Beweiserleichterung im Arzthaftungsrecht – Grobe Diagnosefehler

Ein grober Diagnosefehler führt, wie der grobe Behandlungsfehler, zu einer Beweislastumkehr zum Vorteil des Patienten im Hinblick auf den zu erbringenden Kausalitätsnachweis.

> Ein grober Diagnosefehler ist im höchsten Bereich des groben Behandlungsfehlers anzusiedeln.

Der Patient muss den Nachweis, für einen groben Diagnosefehler,  unter folgenden Voraussetzungen erbringen:

  • dass die gestellte, objektiv fehlerhafte Diagnose den erlittenen Schaden verursacht hat
  • dass der betreffende Primärschaden ferngeblieben wäre, wenn der Behandelnde zum gegebenen Zeitpunkt die richtige Diagnose gestellt hätte
  • ein massiver Verstoß gegen medizinische Erkenntnisse und Erfahrungen (liegt nur bei einem fundamentalen Diagnoseirrtum vor)
  • es muss eine solche Fehlinterpretation des erhobenen Befundes vorliegen, dass diese aus objektiver ärztlicher Sicht nicht mehr verständlich erscheint
  • es muss eine Verletzung grundlegender medizinischer Erkenntnisse vorliegen, ein Fehler der einem Arzt schlechterdings nicht unterlaufen darf

Ist der grobe Diagnosefehler bewiesen, tritt die Beweislastumkehr ein, und die Behandlungsseite muss nachweisen, dass der Schaden ungleich eingetreten wäre, auch wenn der Arzt die richtige Diagnose gestellt hätte.
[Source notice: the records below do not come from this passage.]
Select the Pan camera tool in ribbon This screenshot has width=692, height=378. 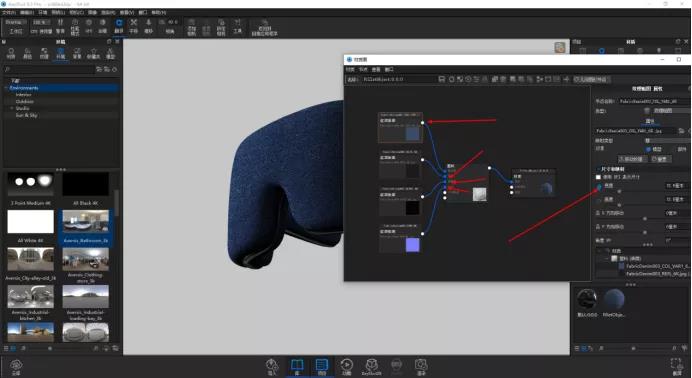134,26
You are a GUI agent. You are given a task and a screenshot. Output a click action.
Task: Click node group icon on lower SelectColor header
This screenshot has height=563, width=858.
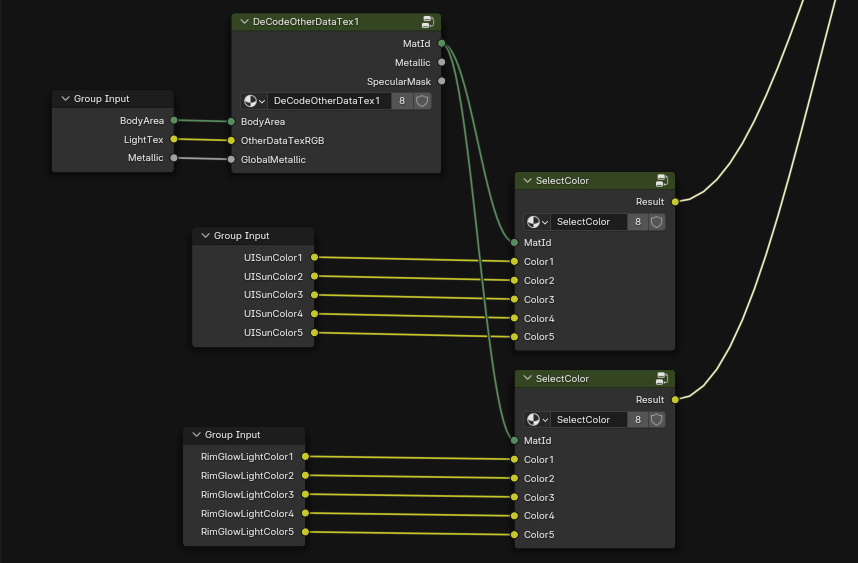661,379
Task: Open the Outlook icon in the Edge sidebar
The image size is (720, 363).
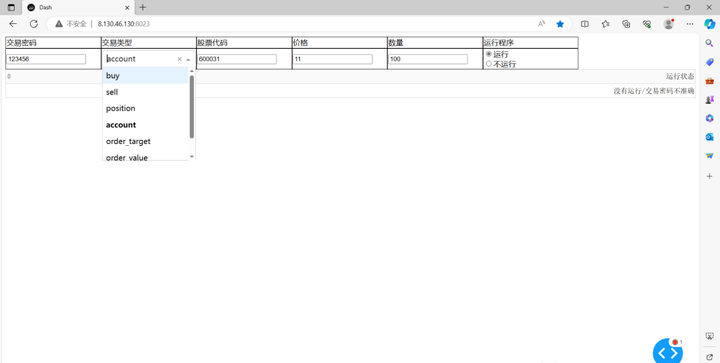Action: (x=709, y=137)
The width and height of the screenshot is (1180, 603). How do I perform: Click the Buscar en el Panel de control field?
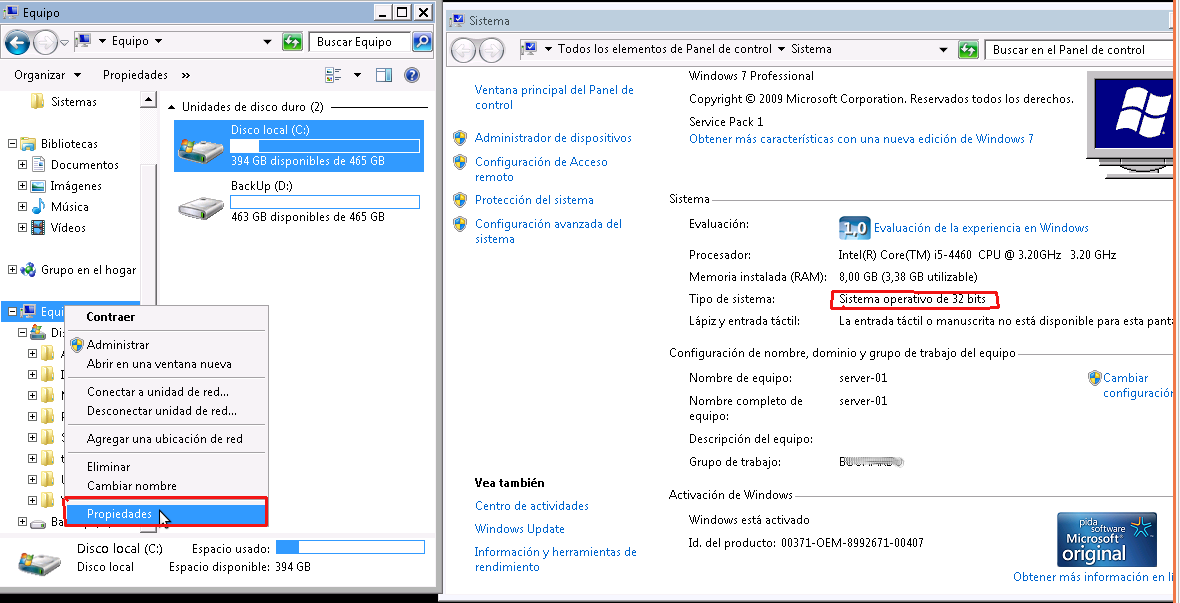pyautogui.click(x=1078, y=50)
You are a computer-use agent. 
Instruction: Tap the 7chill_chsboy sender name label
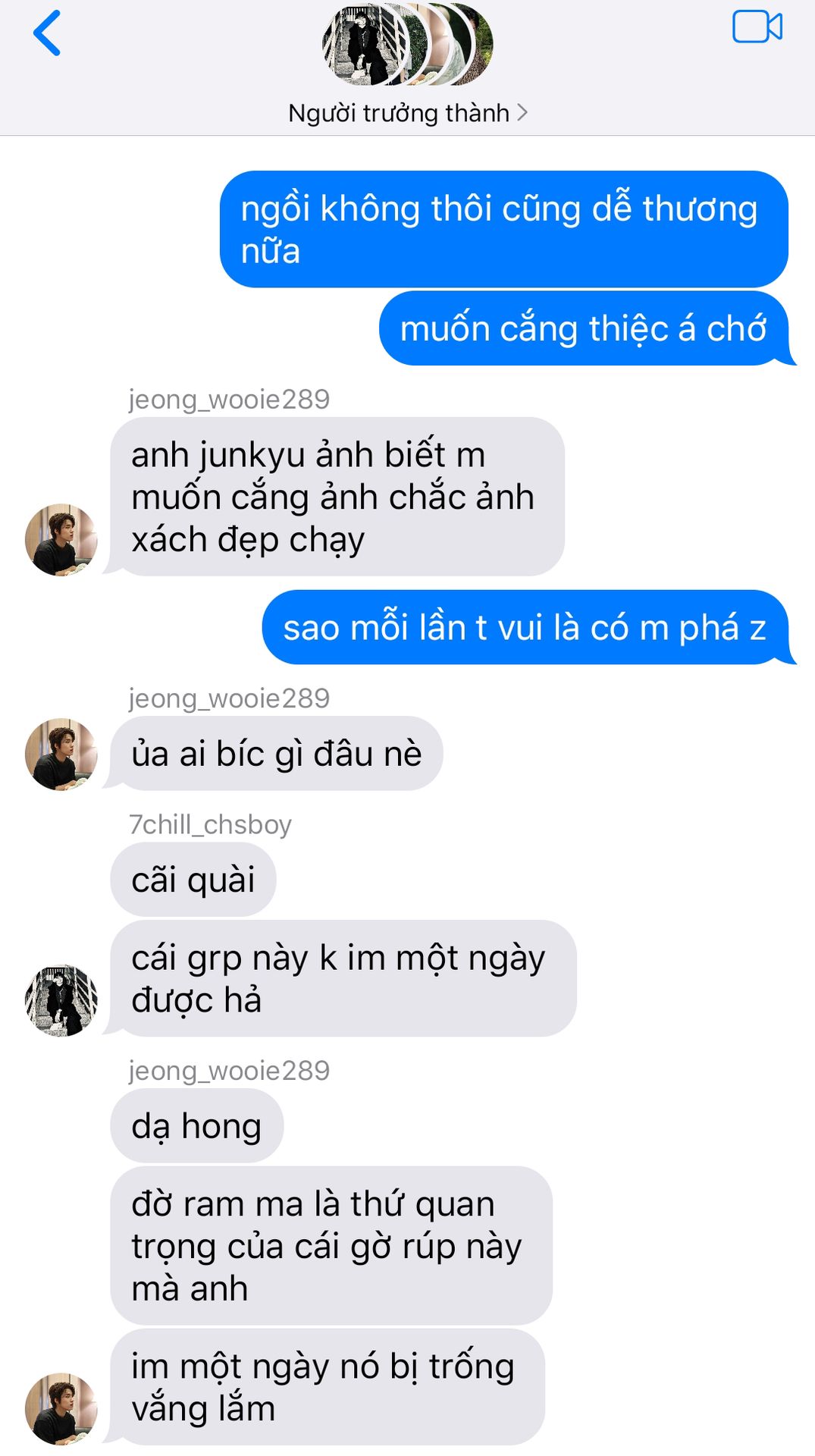[210, 824]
In diesem Bereich ist die Beweislast für die Kausalität regelmäßig entscheidend für den Ausgang des Rechtsstreits, so dass der Frage, ob ein einfacher (Patient trägt die Beweislast) oder ein grober (Arzt trägt die Beweislast) Diagnosefehler vorliegt, erhebliche Bedeutung zukommt.

Diese wird nur mit einer gewissen Zurückhaltung der Rechtsprechung beantwortet, da aufgrund der Individualität des menschlichen Organismus jeder Mensch unterschiedlich auf eine Krankheit reagiert.

Ein bei einem Patienten reales Krankheitsbild kann oft mehrdeutig, und Anschein gänzlich grundverschiedener Erkrankungen sein, oder ein und dieselbe Krankheit kann bei grundverschiedenen Menschen eine ganz andere Symptomatik bewirken.